GIVEN ENTRIES:
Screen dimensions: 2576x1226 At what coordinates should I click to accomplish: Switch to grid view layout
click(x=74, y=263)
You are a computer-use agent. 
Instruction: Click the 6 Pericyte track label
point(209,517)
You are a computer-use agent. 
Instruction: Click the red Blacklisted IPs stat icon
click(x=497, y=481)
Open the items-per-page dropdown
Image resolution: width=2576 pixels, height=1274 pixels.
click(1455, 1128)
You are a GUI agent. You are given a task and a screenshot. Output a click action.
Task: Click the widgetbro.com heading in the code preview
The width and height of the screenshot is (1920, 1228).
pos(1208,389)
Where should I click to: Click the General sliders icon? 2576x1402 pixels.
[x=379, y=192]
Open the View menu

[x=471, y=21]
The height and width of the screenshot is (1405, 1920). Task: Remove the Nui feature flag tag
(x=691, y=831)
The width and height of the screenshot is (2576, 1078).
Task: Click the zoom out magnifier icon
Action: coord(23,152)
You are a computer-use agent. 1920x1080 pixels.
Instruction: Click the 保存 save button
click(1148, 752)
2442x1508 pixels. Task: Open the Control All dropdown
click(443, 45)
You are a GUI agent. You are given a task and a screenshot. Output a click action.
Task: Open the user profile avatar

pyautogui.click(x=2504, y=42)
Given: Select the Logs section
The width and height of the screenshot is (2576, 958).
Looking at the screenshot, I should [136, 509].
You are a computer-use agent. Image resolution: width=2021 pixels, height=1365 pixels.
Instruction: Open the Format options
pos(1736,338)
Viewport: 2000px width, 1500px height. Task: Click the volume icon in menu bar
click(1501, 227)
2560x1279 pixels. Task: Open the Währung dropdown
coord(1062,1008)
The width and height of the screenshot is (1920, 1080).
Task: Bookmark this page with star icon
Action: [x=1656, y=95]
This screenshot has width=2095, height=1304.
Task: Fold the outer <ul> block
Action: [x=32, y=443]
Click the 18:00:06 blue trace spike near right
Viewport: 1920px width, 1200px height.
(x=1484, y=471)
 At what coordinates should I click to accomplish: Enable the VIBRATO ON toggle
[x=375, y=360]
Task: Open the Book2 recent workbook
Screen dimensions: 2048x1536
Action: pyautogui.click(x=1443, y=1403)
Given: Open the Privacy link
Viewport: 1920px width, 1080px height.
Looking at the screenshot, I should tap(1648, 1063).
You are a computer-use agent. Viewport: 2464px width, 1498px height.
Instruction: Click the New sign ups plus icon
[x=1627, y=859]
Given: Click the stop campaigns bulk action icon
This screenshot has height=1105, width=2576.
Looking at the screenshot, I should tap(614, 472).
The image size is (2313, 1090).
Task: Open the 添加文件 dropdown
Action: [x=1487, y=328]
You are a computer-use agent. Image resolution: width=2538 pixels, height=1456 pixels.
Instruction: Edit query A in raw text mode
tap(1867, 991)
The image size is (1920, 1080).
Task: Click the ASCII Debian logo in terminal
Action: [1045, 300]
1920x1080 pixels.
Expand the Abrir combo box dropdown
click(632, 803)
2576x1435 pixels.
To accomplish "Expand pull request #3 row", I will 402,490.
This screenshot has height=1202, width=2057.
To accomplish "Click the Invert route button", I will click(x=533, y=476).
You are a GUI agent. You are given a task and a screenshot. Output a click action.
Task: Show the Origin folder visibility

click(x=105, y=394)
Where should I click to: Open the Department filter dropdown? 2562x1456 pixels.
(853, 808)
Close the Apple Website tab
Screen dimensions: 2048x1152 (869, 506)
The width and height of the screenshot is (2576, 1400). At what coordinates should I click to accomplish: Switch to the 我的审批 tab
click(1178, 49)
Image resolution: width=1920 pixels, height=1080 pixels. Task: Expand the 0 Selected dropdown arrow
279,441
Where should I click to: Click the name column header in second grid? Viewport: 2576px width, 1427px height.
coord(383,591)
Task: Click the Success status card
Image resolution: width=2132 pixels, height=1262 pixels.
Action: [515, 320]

PROBLEM: Copy the listing exactly.

ANSWER BOX:
Screen dimensions: 2576x1226 At what coordinates should I click to accomplish: Switch to grid view layout
click(x=74, y=263)
You are a computer-use agent. 
Instruction: Click the 6 Pericyte track label
point(209,517)
You are a computer-use agent. 
Instruction: Click the red Blacklisted IPs stat icon
click(x=497, y=481)
Open the items-per-page dropdown
Image resolution: width=2576 pixels, height=1274 pixels.
click(1455, 1128)
You are a GUI agent. You are given a task and a screenshot. Output a click action.
Task: Click the widgetbro.com heading in the code preview
The width and height of the screenshot is (1920, 1228).
pos(1208,389)
Where should I click to: Click the General sliders icon? 2576x1402 pixels.
[x=379, y=192]
Open the View menu

[x=471, y=21]
The height and width of the screenshot is (1405, 1920). Task: Remove the Nui feature flag tag
(x=691, y=831)
The width and height of the screenshot is (2576, 1078).
Task: Click the zoom out magnifier icon
Action: coord(23,152)
You are a computer-use agent. 1920x1080 pixels.
Instruction: Click the 保存 save button
click(1148, 752)
2442x1508 pixels. Task: Open the Control All dropdown
click(443, 45)
You are a GUI agent. You are given a task and a screenshot. Output a click action.
Task: Open the user profile avatar

pyautogui.click(x=2504, y=42)
Given: Select the Logs section
The width and height of the screenshot is (2576, 958).
Looking at the screenshot, I should [136, 509].
You are a computer-use agent. Image resolution: width=2021 pixels, height=1365 pixels.
Instruction: Open the Format options
pos(1736,338)
Viewport: 2000px width, 1500px height. Task: Click the volume icon in menu bar
click(1501, 227)
2560x1279 pixels. Task: Open the Währung dropdown
coord(1062,1008)
The width and height of the screenshot is (1920, 1080).
Task: Bookmark this page with star icon
Action: [x=1656, y=95]
This screenshot has width=2095, height=1304.
Task: Fold the outer <ul> block
Action: [x=32, y=443]
Click the 18:00:06 blue trace spike near right
Viewport: 1920px width, 1200px height.
(x=1484, y=471)
 At what coordinates should I click to accomplish: Enable the VIBRATO ON toggle
[x=375, y=360]
Task: Open the Book2 recent workbook
Screen dimensions: 2048x1536
Action: pyautogui.click(x=1443, y=1403)
Given: Open the Privacy link
Viewport: 1920px width, 1080px height.
Looking at the screenshot, I should tap(1648, 1063).
You are a computer-use agent. Viewport: 2464px width, 1498px height.
Instruction: Click the New sign ups plus icon
[x=1627, y=859]
Given: Click the stop campaigns bulk action icon
This screenshot has height=1105, width=2576.
Looking at the screenshot, I should tap(614, 472).
The image size is (2313, 1090).
Task: Open the 添加文件 dropdown
Action: [x=1487, y=328]
You are a computer-use agent. Image resolution: width=2538 pixels, height=1456 pixels.
Instruction: Edit query A in raw text mode
tap(1867, 991)
The image size is (1920, 1080).
Task: Click the ASCII Debian logo in terminal
Action: [1045, 300]
1920x1080 pixels.
Expand the Abrir combo box dropdown
click(632, 803)
2576x1435 pixels.
To accomplish "Expand pull request #3 row", I will 402,490.
This screenshot has height=1202, width=2057.
To accomplish "Click the Invert route button", I will click(x=533, y=476).
You are a GUI agent. You are given a task and a screenshot. Output a click action.
Task: Show the Origin folder visibility

click(x=105, y=394)
Where should I click to: Open the Department filter dropdown? 2562x1456 pixels.
(853, 808)
Close the Apple Website tab
Screen dimensions: 2048x1152 (869, 506)
The width and height of the screenshot is (2576, 1400). At what coordinates should I click to accomplish: Switch to the 我的审批 tab
click(1178, 49)
Image resolution: width=1920 pixels, height=1080 pixels. Task: Expand the 0 Selected dropdown arrow
279,441
Where should I click to: Click the name column header in second grid? Viewport: 2576px width, 1427px height.
coord(383,591)
Task: Click the Success status card
Image resolution: width=2132 pixels, height=1262 pixels.
Action: [515, 320]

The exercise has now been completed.